TASKS:
[A] In the forum thread about history degrees, what position does the poster Medieval Maven currently hold?
[B] Output verbatim the passage of the forum thread about history degrees from "Also, on preview, pointystick" up to and including "educational consulting fields.".

Also, on preview, pointystick has it right. I do not regret my history degree. The entire process taught me how to think, communicate, and organize, and frankly, I think it taught me to do it better than a lot of people I work with (and right now, I'm a Software PM and I get to make toys . . . it's not corporate, but it does pay the bills).
posted by Medieval Maven at 5:26 AM on July 29, 2008

1. Degree in History
2. Teaching Ceritication
3. Teach for 5 years
4. Get a job in Assessment or another NCLB related field.
5. Profit! (off the tax money intended to educate our children!)
posted by Seamus at 5:50 AM on July 29, 2008 [1 favorite]

Also, this plan leaves you a fall back job in education and the potential to get other jobs in the publishing or educational consulting fields.
posted by Seamus at 5:51 AM on July 29, 2008

BA and MA in history here. History, IMHO, is the ideal degree to get if you want to be an attorney. My father? BA in history, a lawyer for over 40 years. My cousin, same, now a law professor.

The law itself is history. Your skills relating to understanding change over time help you understand the rationale of the rule of decision to be applied to a case--something very helpful.
posted by Ironmouth at 5:52 AM on July 29, 2008

Just adding a couple data points for your reference. My stepsister --> BA in History --> secretary/grants officer at a community college. My former roommate --> BA in History --> vet tech. My girlfriend -->BA in Humanities --> manages retail. I got my BA in Classics --> office assistant --> law school. We all graduated within the last 4 years. Turns out, our fortunes depended more on the job market than our prior studies.
posted by ailouros08 at 6:03 AM on July 29, 2008 [1 favorite]

First, if doing history floats your boat, then keep with it at least through the BA. As has been said, BA specialties don't mean much in the US, with some exceptions.

But, do it the right way -- take it seriously, learn to write (really -- it is one of the most writing-centric disciplines, and there is little sadder than a history major who never learned to write well), and keep lots of doors open.

I would strongly agree with K8t about picking up a regional and language competency. You probably won't get fluent in two years, but even basic competency makes you an unusual job candidate. I'd suggest being a little bit strategic -- perhaps don't study a language like German that is commonly studied in the US but is spoken by people in only one or two countries. Instead, go for a language/region like Spanish or French that are first or second languages in huge swathes of the globe, or a language like Mandarin, Farsi, or Urdu that is studied by very few Americans but is spoken by a fair number of people in rather important parts of the world.

GIVEN DATA:

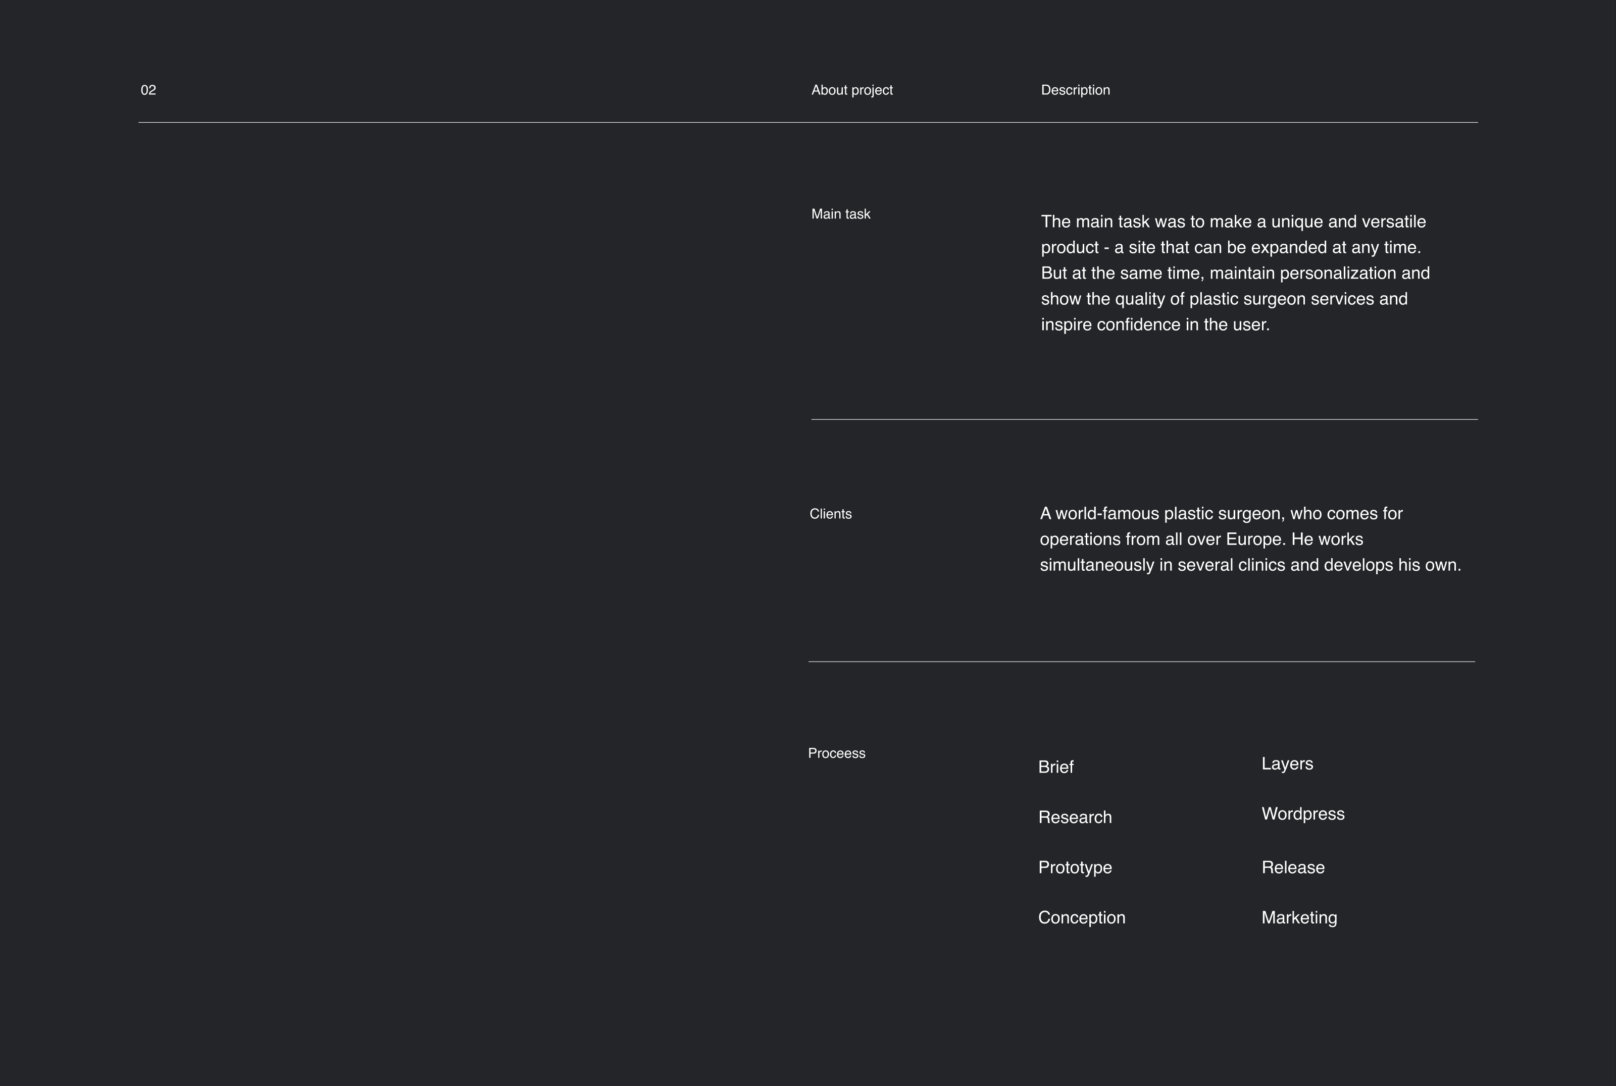Click the Clients label
The image size is (1616, 1086).
830,514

EXPECTED RESULTS:
[A] Software PM

[B]
Also, on preview, pointystick has it right. I do not regret my history degree. The entire process taught me how to think, communicate, and organize, and frankly, I think it taught me to do it better than a lot of people I work with (and right now, I'm a Software PM and I get to make toys . . . it's not corporate, but it does pay the bills).
posted by Medieval Maven at 5:26 AM on July 29, 2008

1. Degree in History
2. Teaching Ceritication
3. Teach for 5 years
4. Get a job in Assessment or another NCLB related field.
5. Profit! (off the tax money intended to educate our children!)
posted by Seamus at 5:50 AM on July 29, 2008 [1 favorite]

Also, this plan leaves you a fall back job in education and the potential to get other jobs in the publishing or educational consulting fields.